Transplanted human neurons derived from a teratocarcinoma cell line (NTera‐2) mature, integrate, and survive for over 1 year in the nude mouse brain

Abstract

Retinoic acid (RA) induces a human teratocarcinoma cell line (NTera-2 or NT2) to give rise exclusively to post-mitotic neuron-like (NT2N) cells, but NT2N cells never acquire a fully mature neuronal phenotype in vitro. To determine whether NT2N cells can mature into adult neuron-like cells in vivo, purified NT2N cells were grafted into different regions of the central nervous system (CNS) of adult and neonatal athymic mice, and the grafts were examined immunohistochemically by light, confocal, and electron microscopy using antibodies to a panel of developmentally regulated neuronal polypeptides. NT2N grafts were distinguished from endogenous mouse neurons with antibodies that recognize human or murine specific epitopes in selected neuronal polypeptides. Viable NT2N cells were identified in > 89% of graft recipients (N = 90), and some grafts survived 14 months. Within 3 weeks of implantation, grafted NT2N cells re-extended their processes, and the location of the grafts (e.g., septum versus neocortex) appeared to determine the extent to which processes were elaborated. Within the early post-transplantation period, grafted NT2N cells expressed the same neuronal polypeptides as their in vitro counterparts. However, between 6 weeks and 4-6 months post-implantation, the grafted NT2N cells progressively acquired the molecular phenotype of fully mature in vivo neurons as evidenced by dramatically increased expression of the most highly phosphorylated isoforms of the heavy neurofilament subunit, and the de novo expression of adult CNS tau.
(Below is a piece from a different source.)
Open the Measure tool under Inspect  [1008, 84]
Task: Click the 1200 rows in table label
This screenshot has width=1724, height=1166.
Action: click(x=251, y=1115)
Notably, the time course for the extension of processes and the expression of neuronal polypeptides by NT2N grafts was similar in neonatal and adult mice. Although grafted NT2N cells formed synapse-like structures and elaborated dendrites and axons, these axons remained unmyelinated. Finally, none of the transplanted NT2N cells reverted to a neoplastic state. These studies demonstrate that pure populations of grafted human NT2N cells acquire a fully mature neuronal phenotype in vivo, and that these cells integrate and survive for > 1 year post-implantation in the mouse CNS. These human neuron-like cells are an attractive model system for studies of neuronal development, polarity and transplantation.